● **Exercise objective**: In the article about Chan O'Malley's, please state how old Jimmy Young was when he came to America from Hong Kong.

● **Provided passage**:
==========

East Meets West, Spicy Tastiness Ensues
What could have been better accessories to the perfect Super Bowl Sunday than a fine Irish lager and a pu pu platter for two? Ask almost any guy in New England, and they'll agree hands down on the stellar combination. Ask Jimmy Young, co-owner of Chan O'Malley's in Field's Corner, and he'll tell you about the bit of confusion his Chinese-takeout restaurant stirred when its doors were opened last December 5.
"A lot of my customers ask me about the name when they come in," said Young, who agreed that the Chinese-Irish name fusion might seem odd to some. "I grew up in Jamaica Plain, and at that time it was mostly Irish, and when I decided to open the restaurant, my best friend Mike said it should be a Chinese restaurant/Irish pub."
That idea, as genius as it is, wasn't quite feasible at the time, so Young settled on the Chinese-Irish name instead, and opted for Celtic calligraphy common to Irish pubs to grace the entrance of his standing-room only eatery located at 230 Adams Street.
Young, who came to America from Hong Kong when he was eight years old, is no stranger to the restaurant business. He and his brother-in-law, Eric Wu, had been working at family-owned restaurants for nearly two decades before they decided to try their hand at owning their own place.
"I picked this up from my dad and my brother," said Young proudly, as he stood in arms reach of the crimson-colored Buddha perched atop the counter of his neatly arranged eatery.
Young's family has owned China Sky Restaurant, located at 784 Adams St., for over 40 years, and opened Sun Kong Restaurant in Morton about four years ago, where both Young and Wu have had ample opportunity to hone their restaurant management skills.
"I was running China Sky for 17 years right after high school, through college," said Young, who attended Jamaica Plain High and graduated from New York University with a degree in restaurant management. Young's brother, Danny Young, took over the family business in 1991, and also owns a catering truck under Sun Kong that services MIT and Brigham and Women's Hospital.
Wu received his training in an even more traditional way - through the kitchens of many Chinese restaurants, including those of China Sky and Sun Kong. And he is perfecting his skills in the kitchen of Chan O'Malley's, working 14-hour days alongside Young.
"I've been working with friends and family for many years all over Massachusetts," said Wu, who also grew up in the Adams Village area before moving to Braintree.

==========

● **Given records**:
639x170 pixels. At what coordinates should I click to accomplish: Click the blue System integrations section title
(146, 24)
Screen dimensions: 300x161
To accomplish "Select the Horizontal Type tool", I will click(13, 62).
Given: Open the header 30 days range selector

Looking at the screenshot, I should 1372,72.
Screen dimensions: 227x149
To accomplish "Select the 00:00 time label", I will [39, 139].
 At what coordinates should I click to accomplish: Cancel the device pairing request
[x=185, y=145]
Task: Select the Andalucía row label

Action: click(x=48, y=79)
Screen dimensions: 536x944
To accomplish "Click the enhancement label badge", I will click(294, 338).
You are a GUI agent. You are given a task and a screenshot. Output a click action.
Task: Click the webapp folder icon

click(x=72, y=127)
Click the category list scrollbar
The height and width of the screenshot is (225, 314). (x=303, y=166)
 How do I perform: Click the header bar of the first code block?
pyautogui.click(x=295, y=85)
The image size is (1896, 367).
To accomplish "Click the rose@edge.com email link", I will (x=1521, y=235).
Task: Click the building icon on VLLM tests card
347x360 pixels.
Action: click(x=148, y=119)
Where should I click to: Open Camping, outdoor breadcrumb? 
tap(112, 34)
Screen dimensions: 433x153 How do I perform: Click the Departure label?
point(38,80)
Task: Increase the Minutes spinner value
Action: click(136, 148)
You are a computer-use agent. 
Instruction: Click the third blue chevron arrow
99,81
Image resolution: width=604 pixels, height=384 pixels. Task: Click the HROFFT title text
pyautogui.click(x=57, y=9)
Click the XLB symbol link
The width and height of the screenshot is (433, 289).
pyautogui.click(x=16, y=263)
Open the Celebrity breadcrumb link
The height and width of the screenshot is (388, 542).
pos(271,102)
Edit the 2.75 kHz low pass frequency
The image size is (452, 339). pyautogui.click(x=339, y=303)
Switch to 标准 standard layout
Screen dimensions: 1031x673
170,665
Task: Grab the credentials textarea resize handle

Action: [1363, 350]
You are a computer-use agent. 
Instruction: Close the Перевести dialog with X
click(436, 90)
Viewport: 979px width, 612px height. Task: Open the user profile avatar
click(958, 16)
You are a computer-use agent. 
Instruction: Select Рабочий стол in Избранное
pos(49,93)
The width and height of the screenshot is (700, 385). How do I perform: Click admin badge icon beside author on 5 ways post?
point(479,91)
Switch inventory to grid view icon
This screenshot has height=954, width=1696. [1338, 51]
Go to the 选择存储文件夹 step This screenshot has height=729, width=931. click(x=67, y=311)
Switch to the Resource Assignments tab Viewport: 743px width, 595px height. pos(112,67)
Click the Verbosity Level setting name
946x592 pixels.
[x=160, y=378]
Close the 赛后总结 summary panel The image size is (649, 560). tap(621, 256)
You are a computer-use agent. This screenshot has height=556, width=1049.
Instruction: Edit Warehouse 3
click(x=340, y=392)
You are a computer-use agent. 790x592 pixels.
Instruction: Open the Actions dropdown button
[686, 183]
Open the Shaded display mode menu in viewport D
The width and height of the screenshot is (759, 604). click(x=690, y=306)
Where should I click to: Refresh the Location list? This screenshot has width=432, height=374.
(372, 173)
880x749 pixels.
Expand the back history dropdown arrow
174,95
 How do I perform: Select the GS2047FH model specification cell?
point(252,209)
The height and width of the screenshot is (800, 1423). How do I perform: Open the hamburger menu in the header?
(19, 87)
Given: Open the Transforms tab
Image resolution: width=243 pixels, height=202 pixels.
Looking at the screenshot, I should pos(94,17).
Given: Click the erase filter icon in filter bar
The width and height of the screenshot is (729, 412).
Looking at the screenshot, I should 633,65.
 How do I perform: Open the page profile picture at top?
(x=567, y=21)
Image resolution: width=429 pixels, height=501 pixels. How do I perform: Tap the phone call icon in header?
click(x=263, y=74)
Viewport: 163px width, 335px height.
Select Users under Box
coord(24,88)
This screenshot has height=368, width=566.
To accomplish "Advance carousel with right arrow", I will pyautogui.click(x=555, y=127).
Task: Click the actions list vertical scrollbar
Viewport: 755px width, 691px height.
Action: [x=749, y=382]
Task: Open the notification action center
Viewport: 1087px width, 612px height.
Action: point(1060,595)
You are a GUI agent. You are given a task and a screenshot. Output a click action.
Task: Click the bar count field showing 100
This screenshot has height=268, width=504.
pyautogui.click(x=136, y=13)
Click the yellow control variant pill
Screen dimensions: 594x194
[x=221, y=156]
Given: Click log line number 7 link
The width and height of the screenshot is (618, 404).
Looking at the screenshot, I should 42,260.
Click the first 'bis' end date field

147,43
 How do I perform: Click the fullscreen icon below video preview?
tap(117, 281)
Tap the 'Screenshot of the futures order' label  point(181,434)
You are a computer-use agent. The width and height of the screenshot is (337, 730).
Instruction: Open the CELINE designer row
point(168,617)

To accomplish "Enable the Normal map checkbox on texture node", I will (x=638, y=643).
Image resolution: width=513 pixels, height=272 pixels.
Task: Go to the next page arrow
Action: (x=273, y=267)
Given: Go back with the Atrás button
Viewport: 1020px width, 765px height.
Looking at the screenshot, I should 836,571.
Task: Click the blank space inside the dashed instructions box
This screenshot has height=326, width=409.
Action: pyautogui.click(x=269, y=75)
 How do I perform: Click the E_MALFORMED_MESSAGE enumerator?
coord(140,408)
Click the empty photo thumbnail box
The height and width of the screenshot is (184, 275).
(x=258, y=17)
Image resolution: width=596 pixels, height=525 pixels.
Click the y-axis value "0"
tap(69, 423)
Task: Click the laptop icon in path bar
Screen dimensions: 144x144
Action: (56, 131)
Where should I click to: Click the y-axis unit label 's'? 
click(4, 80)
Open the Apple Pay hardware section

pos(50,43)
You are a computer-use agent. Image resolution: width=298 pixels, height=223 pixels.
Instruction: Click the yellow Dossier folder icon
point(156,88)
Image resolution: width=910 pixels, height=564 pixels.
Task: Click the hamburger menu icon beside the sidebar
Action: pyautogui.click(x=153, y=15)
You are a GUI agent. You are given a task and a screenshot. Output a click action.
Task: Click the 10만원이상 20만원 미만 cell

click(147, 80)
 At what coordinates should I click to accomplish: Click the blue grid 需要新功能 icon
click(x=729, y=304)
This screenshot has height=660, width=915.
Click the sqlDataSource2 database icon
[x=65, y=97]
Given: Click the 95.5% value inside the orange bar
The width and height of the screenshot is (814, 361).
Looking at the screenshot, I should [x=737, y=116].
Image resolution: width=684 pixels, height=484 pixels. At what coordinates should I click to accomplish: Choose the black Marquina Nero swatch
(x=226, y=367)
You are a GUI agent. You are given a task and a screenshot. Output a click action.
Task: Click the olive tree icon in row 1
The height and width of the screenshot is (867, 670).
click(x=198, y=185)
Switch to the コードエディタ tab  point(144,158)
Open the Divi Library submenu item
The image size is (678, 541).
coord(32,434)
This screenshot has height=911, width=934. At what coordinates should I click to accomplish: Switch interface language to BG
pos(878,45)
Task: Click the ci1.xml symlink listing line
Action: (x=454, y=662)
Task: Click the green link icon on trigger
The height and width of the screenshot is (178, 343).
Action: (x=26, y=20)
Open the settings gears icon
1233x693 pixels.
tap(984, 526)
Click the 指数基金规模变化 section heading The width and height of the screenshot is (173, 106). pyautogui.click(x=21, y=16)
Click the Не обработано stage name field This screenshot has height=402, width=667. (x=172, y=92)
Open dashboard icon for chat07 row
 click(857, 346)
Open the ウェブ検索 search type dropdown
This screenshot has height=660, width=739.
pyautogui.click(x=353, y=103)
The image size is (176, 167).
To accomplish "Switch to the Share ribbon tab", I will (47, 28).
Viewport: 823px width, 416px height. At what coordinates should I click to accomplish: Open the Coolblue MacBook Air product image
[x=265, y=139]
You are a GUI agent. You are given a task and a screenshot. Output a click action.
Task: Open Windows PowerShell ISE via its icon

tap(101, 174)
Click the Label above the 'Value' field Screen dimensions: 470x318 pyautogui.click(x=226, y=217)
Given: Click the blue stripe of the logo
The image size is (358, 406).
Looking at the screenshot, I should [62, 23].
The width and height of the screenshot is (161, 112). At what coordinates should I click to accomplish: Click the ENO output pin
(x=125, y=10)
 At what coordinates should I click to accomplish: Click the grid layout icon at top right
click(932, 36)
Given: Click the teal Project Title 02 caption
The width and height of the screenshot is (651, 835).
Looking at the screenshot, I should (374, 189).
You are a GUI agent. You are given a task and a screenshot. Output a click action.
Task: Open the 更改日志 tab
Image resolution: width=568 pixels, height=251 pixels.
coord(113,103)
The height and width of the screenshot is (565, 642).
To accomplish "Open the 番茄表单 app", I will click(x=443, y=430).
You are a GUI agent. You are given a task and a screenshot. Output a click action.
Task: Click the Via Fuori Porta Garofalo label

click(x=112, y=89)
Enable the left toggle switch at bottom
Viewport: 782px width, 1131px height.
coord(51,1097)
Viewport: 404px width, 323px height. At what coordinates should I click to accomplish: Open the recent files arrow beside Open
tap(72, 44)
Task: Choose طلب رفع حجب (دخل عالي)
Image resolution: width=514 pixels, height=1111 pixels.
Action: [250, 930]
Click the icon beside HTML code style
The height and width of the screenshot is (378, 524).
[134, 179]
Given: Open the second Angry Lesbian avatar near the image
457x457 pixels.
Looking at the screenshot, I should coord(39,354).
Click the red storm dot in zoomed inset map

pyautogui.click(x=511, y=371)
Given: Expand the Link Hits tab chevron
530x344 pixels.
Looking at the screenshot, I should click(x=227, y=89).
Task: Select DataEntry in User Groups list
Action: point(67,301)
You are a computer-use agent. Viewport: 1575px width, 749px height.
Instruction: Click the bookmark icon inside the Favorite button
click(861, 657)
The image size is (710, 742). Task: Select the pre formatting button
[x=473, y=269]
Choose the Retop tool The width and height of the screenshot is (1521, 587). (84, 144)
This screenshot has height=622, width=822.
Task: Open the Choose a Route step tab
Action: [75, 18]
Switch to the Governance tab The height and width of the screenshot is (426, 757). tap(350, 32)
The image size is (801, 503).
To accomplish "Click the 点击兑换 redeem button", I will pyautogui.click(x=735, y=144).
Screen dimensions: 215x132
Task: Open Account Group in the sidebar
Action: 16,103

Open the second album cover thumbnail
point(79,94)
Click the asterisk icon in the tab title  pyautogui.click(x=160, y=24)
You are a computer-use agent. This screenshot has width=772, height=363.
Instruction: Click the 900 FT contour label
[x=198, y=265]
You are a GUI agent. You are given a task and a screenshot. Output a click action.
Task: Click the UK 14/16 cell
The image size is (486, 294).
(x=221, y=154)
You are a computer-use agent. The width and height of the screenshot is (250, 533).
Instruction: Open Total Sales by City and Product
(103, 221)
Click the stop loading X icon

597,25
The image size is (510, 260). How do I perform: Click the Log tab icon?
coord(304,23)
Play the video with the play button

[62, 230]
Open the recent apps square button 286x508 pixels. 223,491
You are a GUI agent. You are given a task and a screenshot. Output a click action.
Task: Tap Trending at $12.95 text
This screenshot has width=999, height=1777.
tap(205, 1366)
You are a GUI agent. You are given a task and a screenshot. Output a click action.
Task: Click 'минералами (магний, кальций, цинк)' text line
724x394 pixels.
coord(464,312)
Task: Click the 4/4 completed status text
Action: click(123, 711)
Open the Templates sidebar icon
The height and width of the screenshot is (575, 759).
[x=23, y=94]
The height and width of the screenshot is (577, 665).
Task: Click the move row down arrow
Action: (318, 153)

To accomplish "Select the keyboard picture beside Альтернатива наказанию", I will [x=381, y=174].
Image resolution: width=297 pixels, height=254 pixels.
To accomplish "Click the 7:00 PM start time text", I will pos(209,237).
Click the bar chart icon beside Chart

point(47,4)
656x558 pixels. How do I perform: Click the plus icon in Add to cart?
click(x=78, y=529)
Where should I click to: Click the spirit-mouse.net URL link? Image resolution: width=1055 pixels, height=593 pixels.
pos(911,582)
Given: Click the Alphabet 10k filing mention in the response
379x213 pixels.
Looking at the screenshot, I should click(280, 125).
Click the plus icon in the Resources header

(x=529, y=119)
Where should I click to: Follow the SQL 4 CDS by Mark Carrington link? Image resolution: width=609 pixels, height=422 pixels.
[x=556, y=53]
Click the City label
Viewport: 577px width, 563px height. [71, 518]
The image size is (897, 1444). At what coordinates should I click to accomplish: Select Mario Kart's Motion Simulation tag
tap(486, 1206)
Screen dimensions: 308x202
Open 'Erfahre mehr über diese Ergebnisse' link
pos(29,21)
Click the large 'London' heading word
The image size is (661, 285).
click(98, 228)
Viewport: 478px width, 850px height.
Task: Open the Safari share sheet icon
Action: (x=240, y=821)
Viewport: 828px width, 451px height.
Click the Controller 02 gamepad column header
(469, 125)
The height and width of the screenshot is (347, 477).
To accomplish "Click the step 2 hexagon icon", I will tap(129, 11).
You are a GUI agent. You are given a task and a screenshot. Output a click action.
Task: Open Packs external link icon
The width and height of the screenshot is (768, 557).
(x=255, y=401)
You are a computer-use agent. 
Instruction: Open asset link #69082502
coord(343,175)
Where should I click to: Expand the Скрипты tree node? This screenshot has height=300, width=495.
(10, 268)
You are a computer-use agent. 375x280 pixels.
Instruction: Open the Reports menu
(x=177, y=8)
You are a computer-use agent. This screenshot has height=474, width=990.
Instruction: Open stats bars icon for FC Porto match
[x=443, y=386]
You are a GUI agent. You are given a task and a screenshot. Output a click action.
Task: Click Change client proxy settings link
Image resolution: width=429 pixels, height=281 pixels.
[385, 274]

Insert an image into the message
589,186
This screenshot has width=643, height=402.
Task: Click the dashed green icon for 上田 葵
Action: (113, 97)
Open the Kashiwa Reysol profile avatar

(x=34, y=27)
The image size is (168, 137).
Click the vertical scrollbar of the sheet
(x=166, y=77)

==========

● **Output below**: He was eight years old.